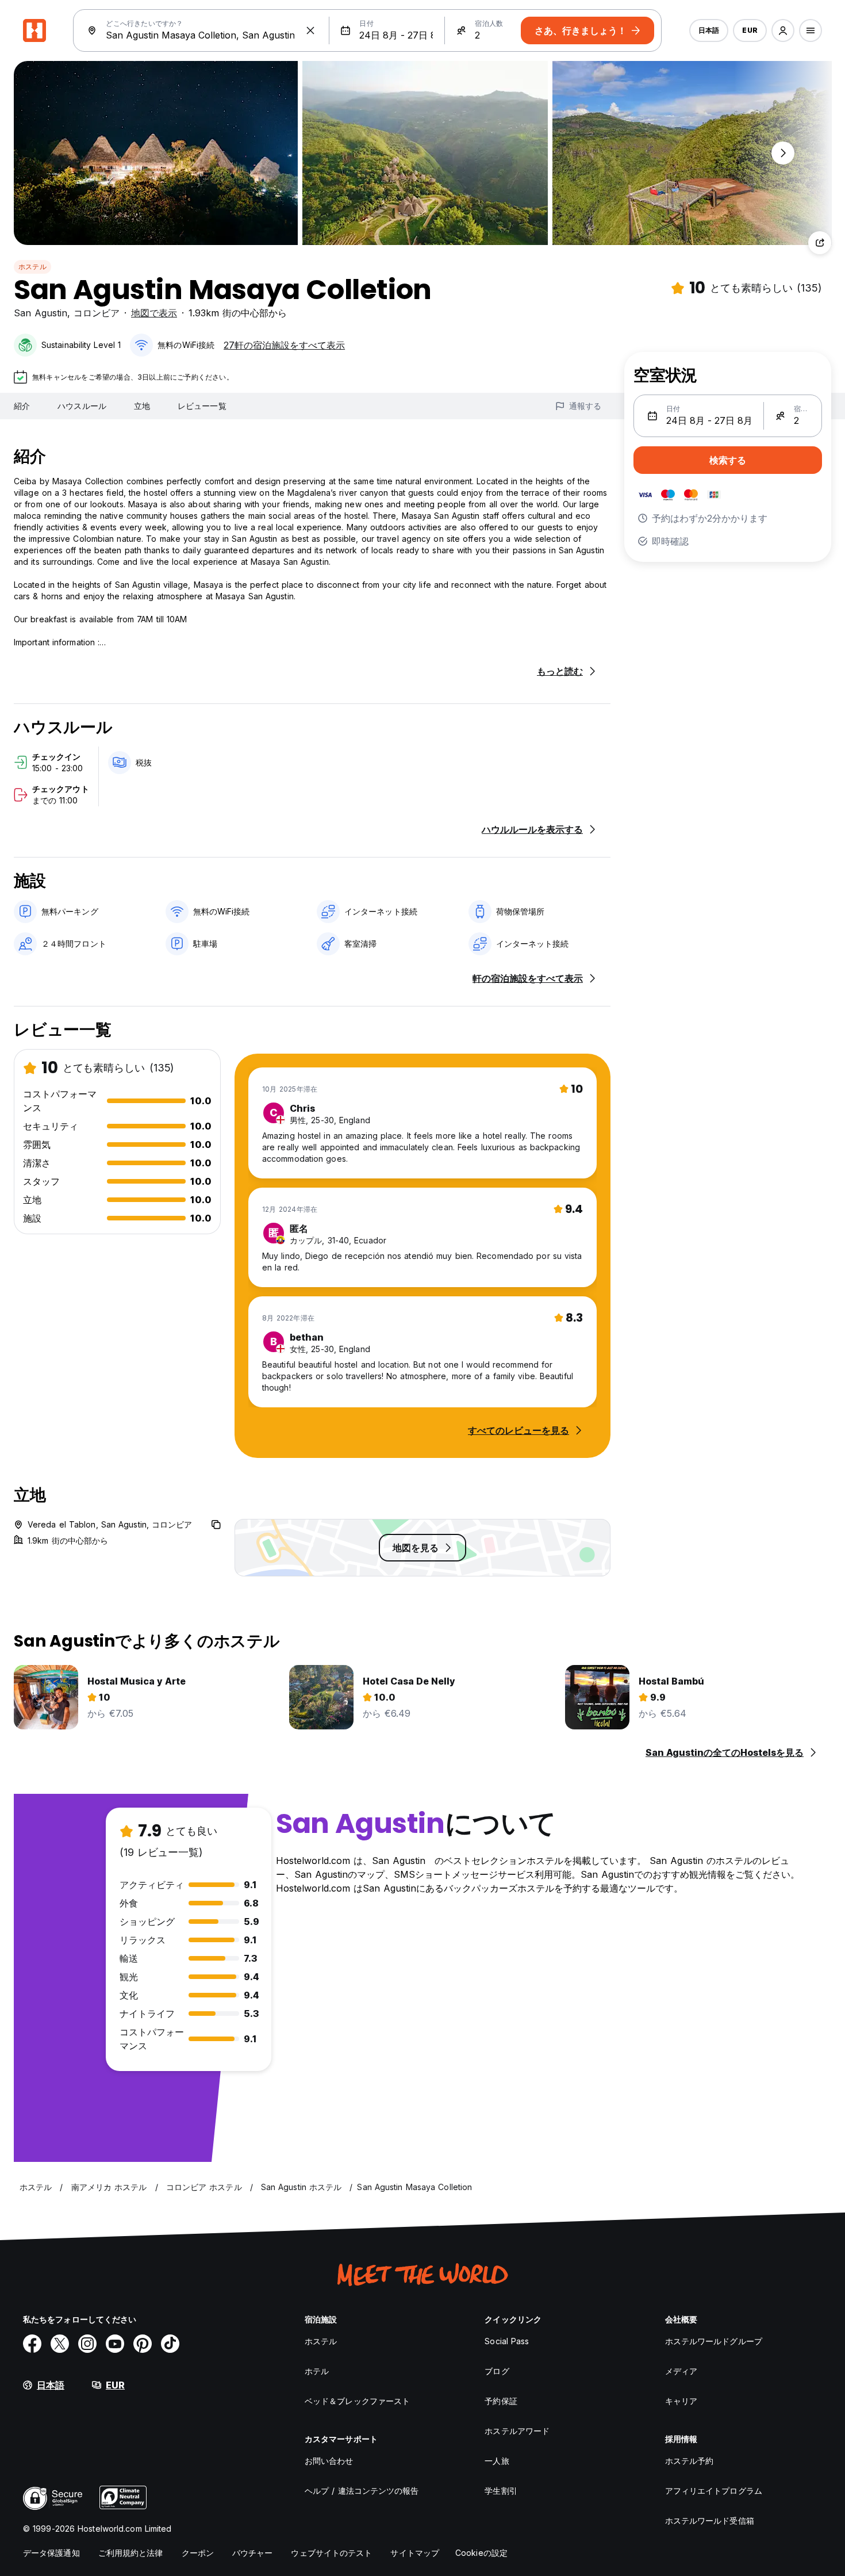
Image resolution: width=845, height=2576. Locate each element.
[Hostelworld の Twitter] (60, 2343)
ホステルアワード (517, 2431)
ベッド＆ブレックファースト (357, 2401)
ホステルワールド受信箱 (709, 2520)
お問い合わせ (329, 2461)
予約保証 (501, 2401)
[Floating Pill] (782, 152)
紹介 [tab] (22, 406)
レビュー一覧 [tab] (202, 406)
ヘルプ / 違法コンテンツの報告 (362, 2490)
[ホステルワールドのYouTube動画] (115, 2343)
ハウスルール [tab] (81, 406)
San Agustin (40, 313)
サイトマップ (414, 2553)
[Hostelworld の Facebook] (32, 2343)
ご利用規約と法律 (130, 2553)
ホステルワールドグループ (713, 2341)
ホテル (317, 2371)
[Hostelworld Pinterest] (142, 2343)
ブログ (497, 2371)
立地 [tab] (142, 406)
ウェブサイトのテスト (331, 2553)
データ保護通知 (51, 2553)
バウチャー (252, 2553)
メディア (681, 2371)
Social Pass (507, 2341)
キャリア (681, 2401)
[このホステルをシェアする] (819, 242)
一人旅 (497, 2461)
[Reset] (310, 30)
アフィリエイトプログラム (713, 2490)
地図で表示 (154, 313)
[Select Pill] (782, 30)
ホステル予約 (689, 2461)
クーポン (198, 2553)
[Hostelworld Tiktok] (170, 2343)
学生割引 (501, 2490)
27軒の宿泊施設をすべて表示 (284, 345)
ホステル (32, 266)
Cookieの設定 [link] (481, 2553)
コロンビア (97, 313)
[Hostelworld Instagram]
--
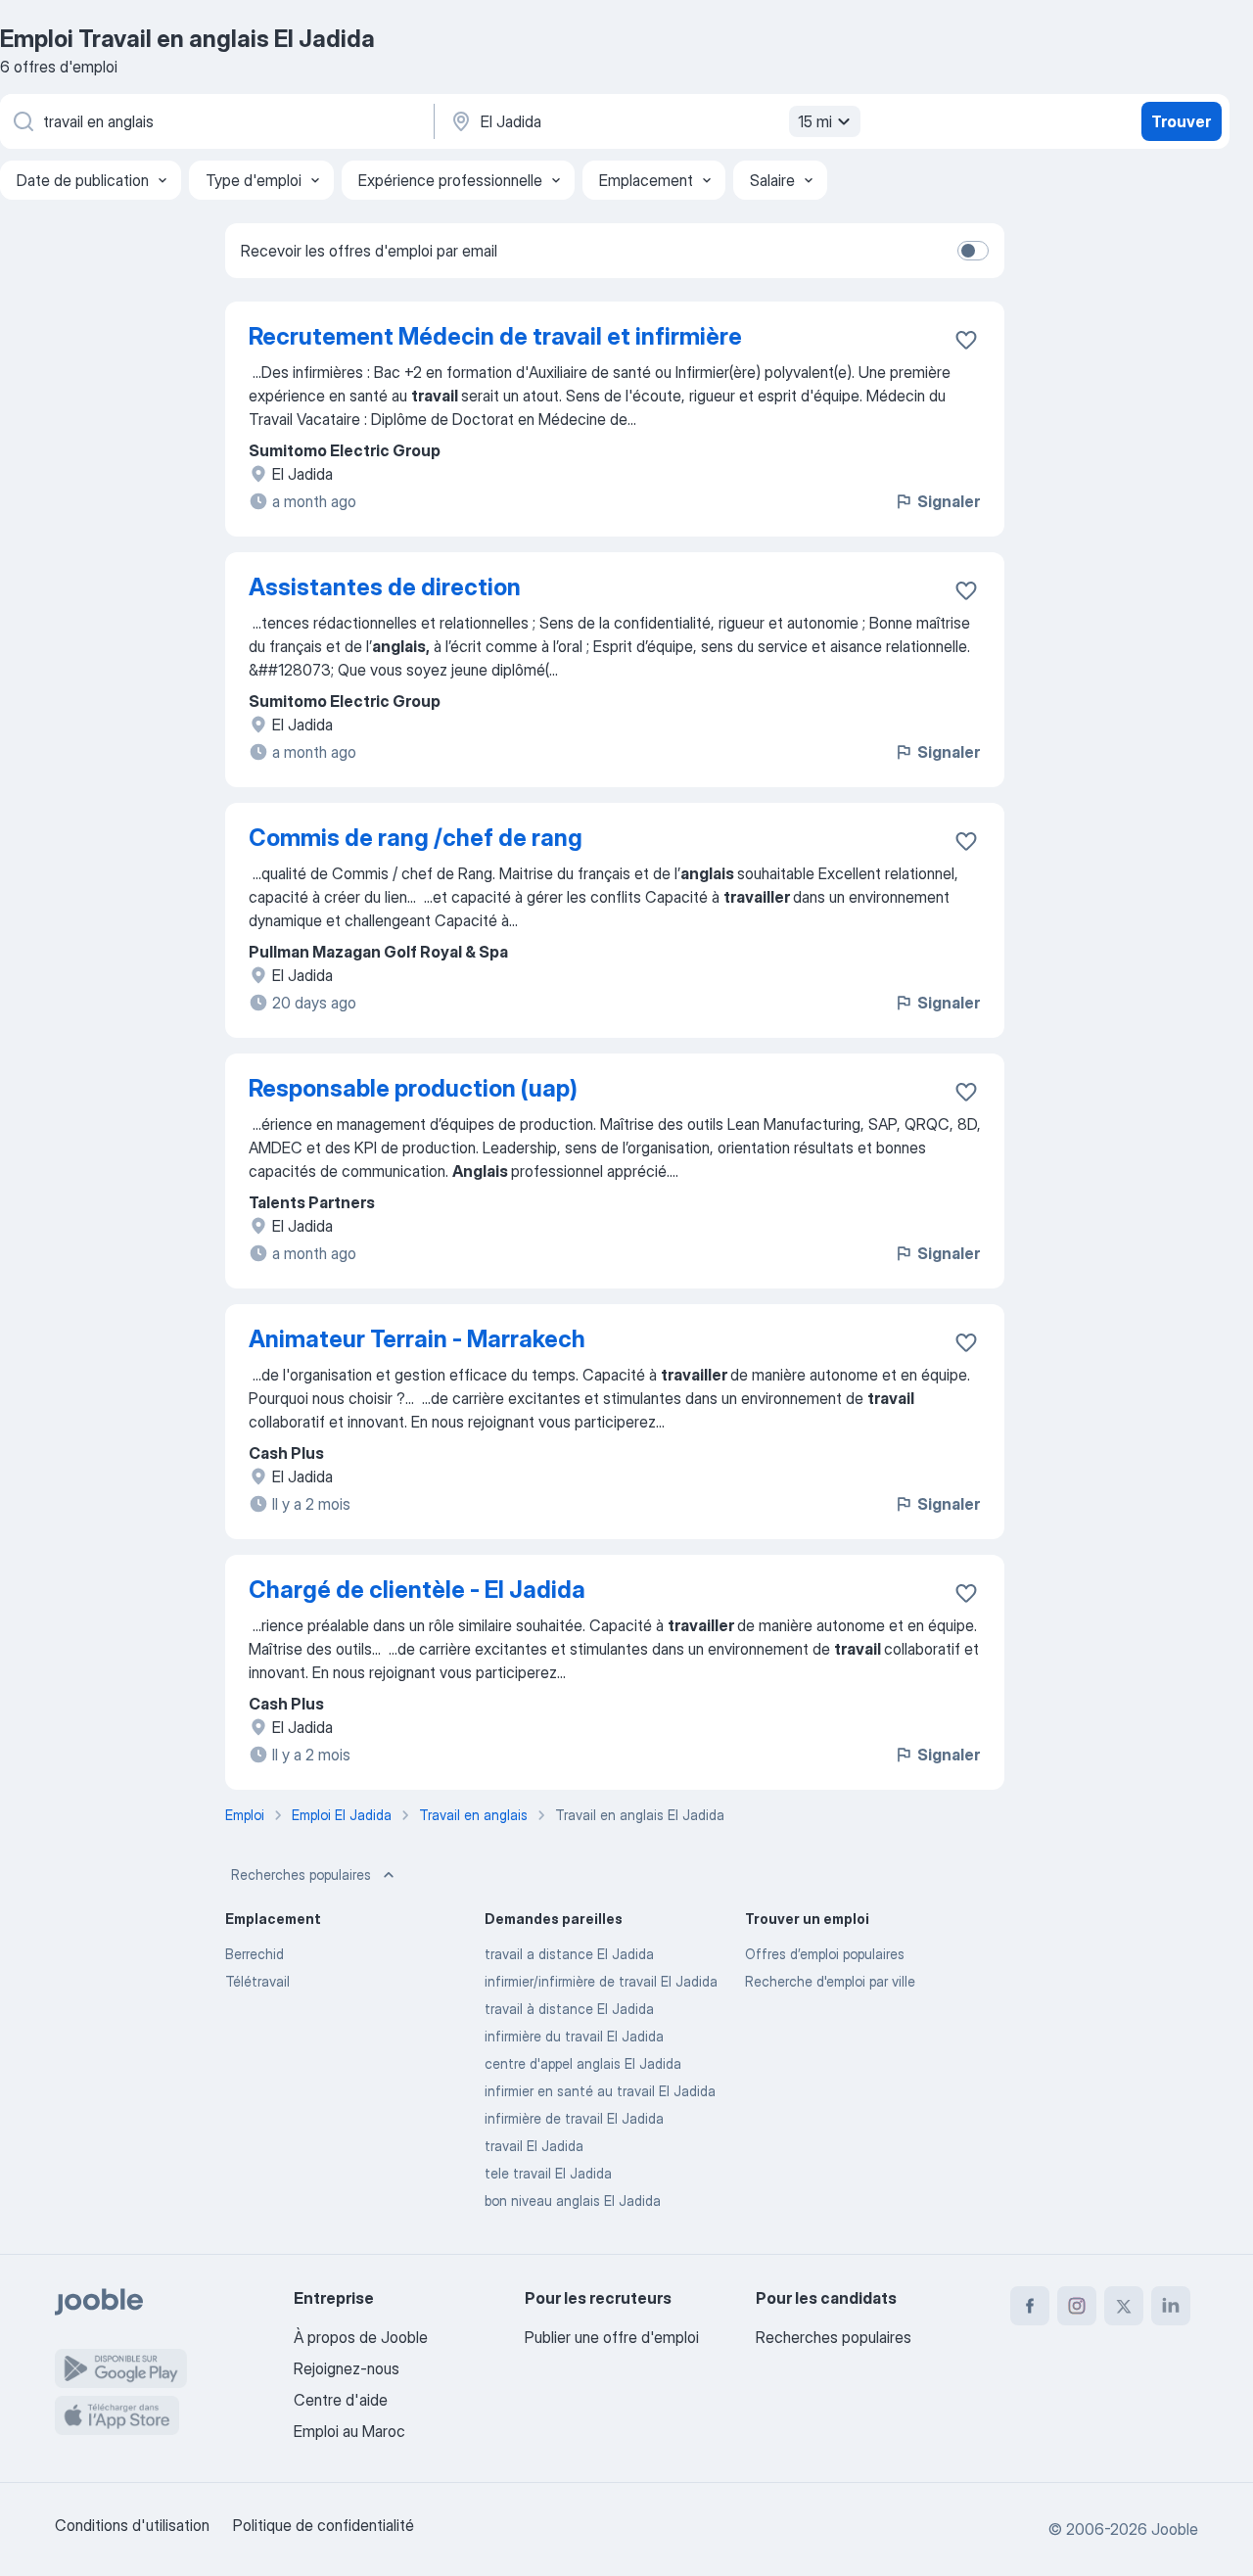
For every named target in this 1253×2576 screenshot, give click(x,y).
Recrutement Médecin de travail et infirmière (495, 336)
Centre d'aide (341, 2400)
* * *
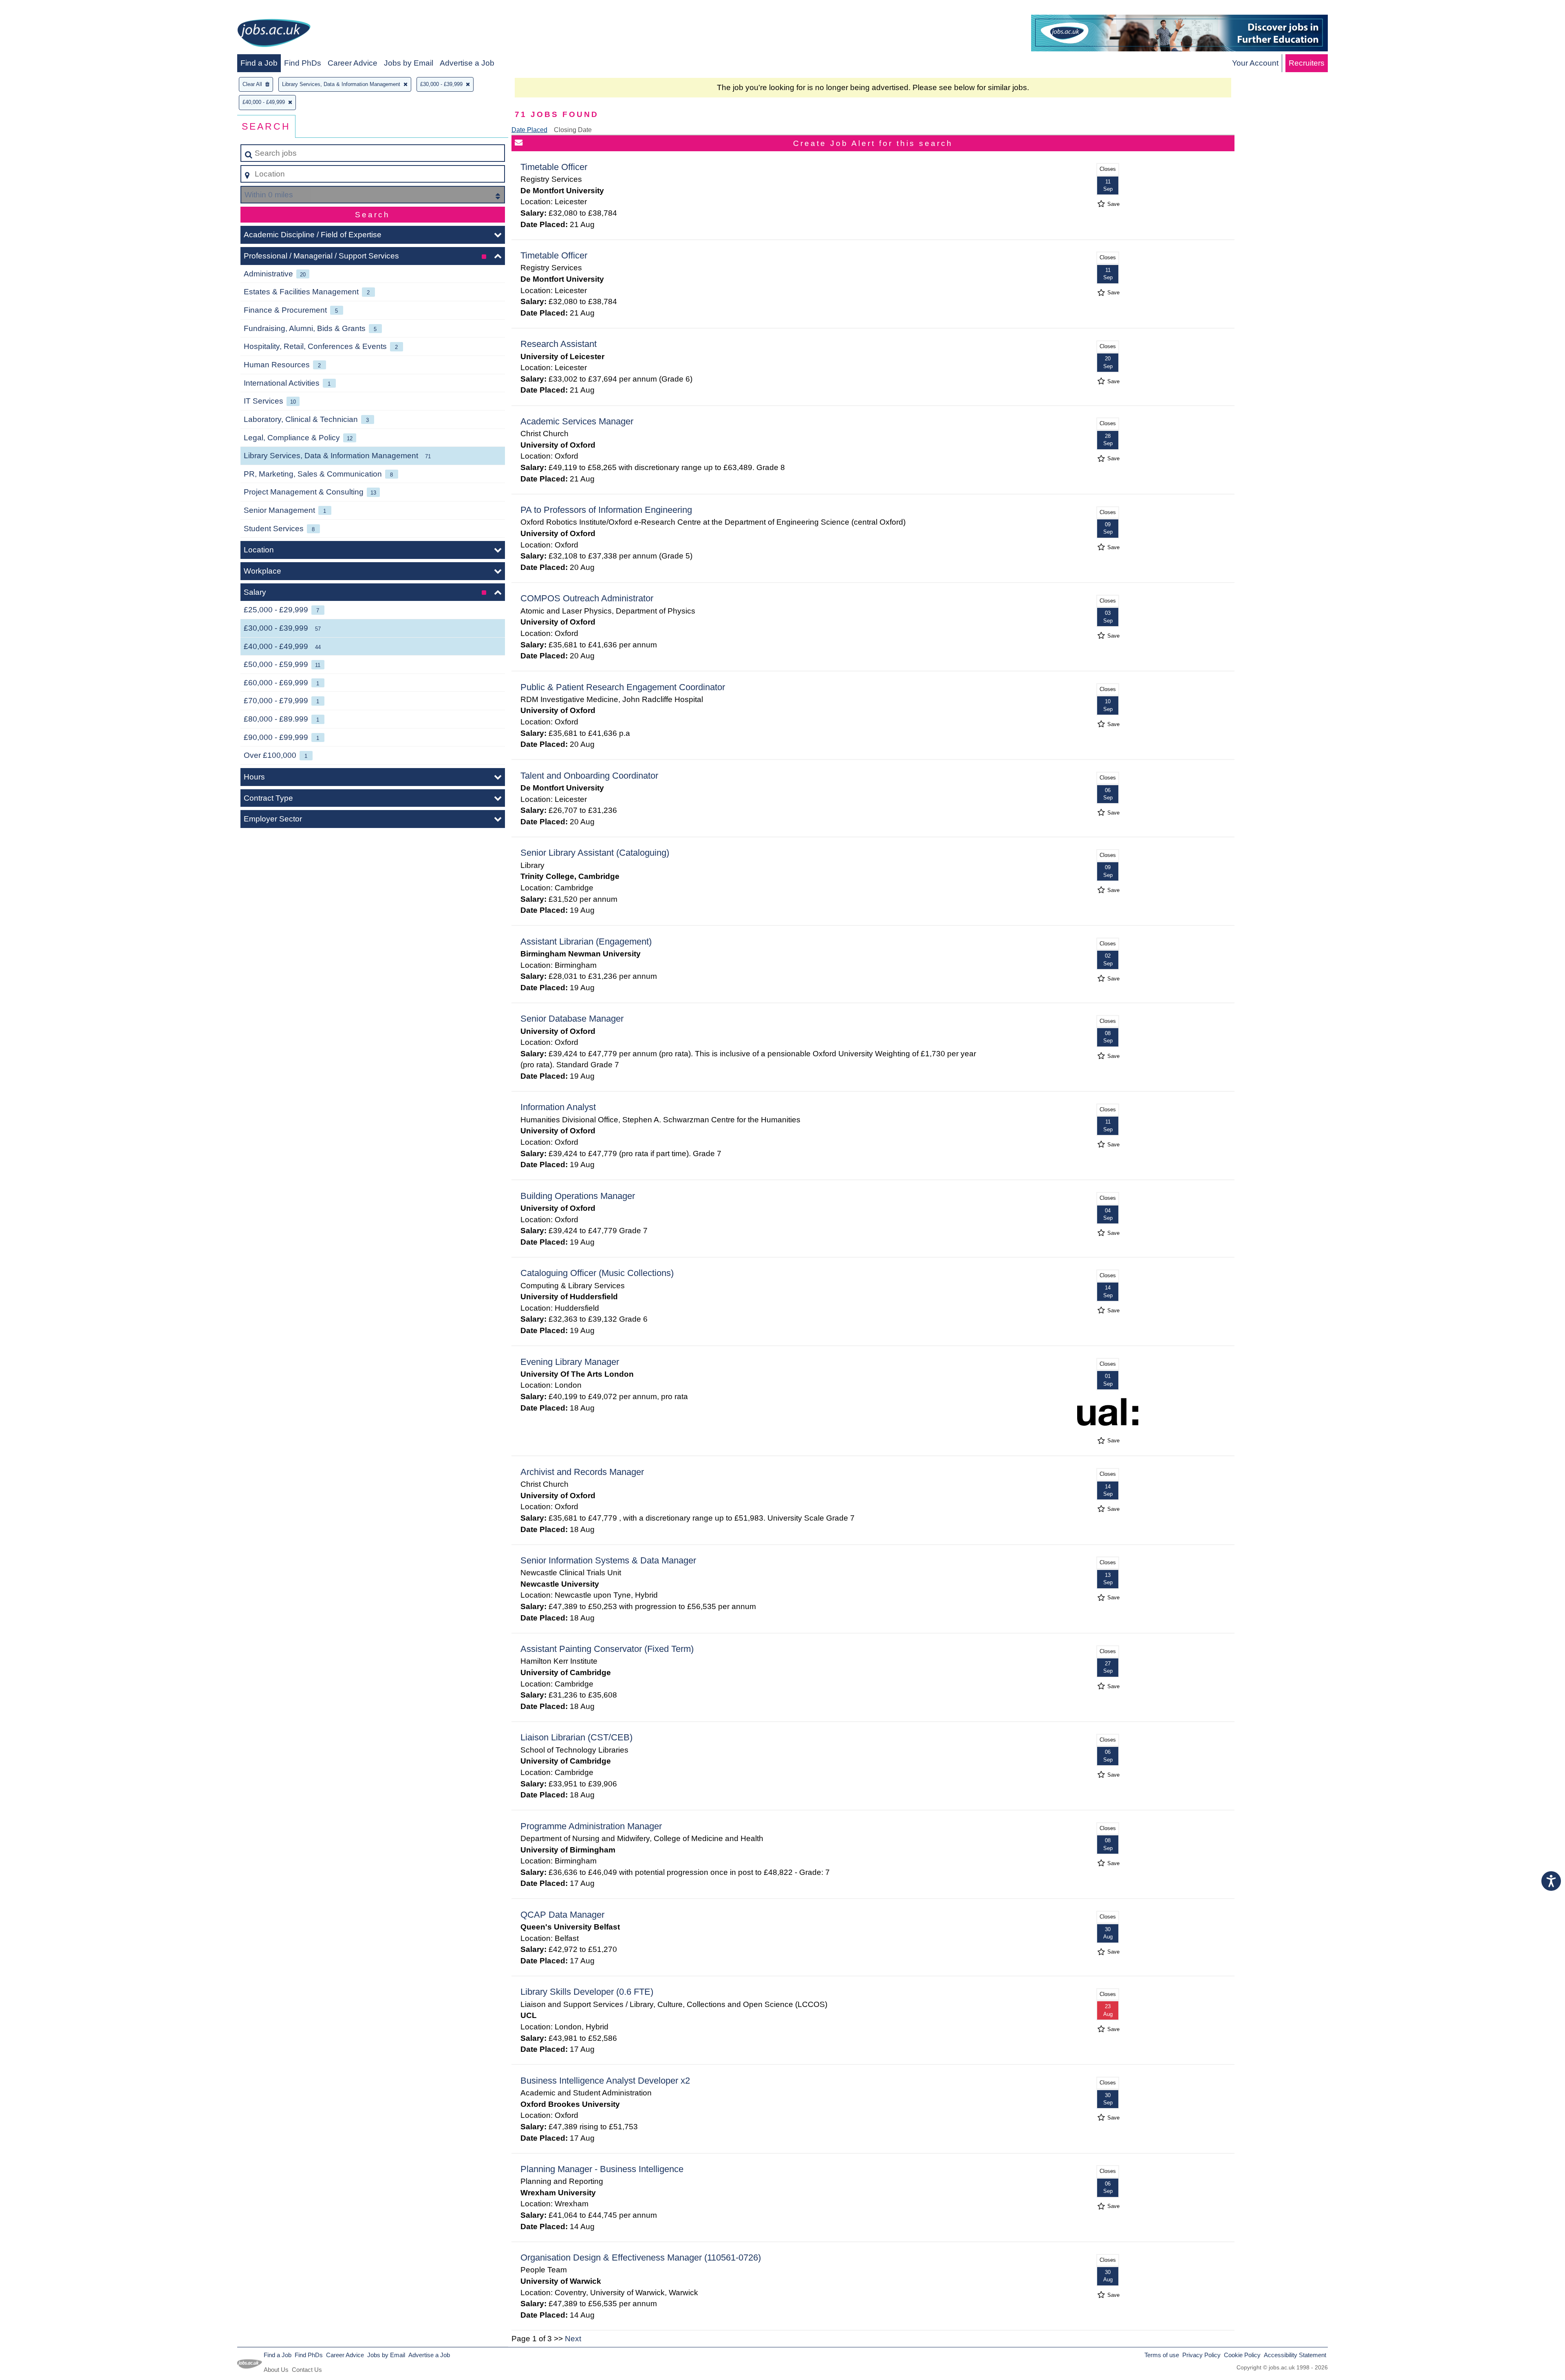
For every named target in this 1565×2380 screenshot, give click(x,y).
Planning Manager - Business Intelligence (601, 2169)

- [What to do]: In the listing above, find the line containing "ヘルプ / 違法コンテンツの報告 (362, 2490)" and the line containing "[Hostelworld Instagram]", then repeat those two lines and everything between them exactly.

- [Output of the exercise]:
ヘルプ / 違法コンテンツの報告 (362, 2490)
[ホステルワールドのYouTube動画] (115, 2343)
ハウスルール [tab] (81, 406)
San Agustin (40, 313)
サイトマップ (414, 2553)
[Hostelworld の Facebook] (32, 2343)
ご利用規約と法律 (130, 2553)
ホステルワールドグループ (713, 2341)
ホテル (317, 2371)
[Hostelworld Pinterest] (142, 2343)
ブログ (497, 2371)
立地 [tab] (142, 406)
ウェブサイトのテスト (331, 2553)
データ保護通知 (51, 2553)
バウチャー (252, 2553)
メディア (681, 2371)
Social Pass (507, 2341)
キャリア (681, 2401)
[このホステルをシェアする] (819, 242)
一人旅 (497, 2461)
[Reset] (310, 30)
アフィリエイトプログラム (713, 2490)
地図で表示 (154, 313)
[Select Pill] (782, 30)
ホステル予約 (689, 2461)
クーポン (198, 2553)
[Hostelworld Tiktok] (170, 2343)
学生割引 (501, 2490)
27軒の宿泊施設をすべて表示 (284, 345)
ホステル (32, 266)
Cookieの設定 [link] (481, 2553)
コロンビア (97, 313)
[Hostelworld Instagram]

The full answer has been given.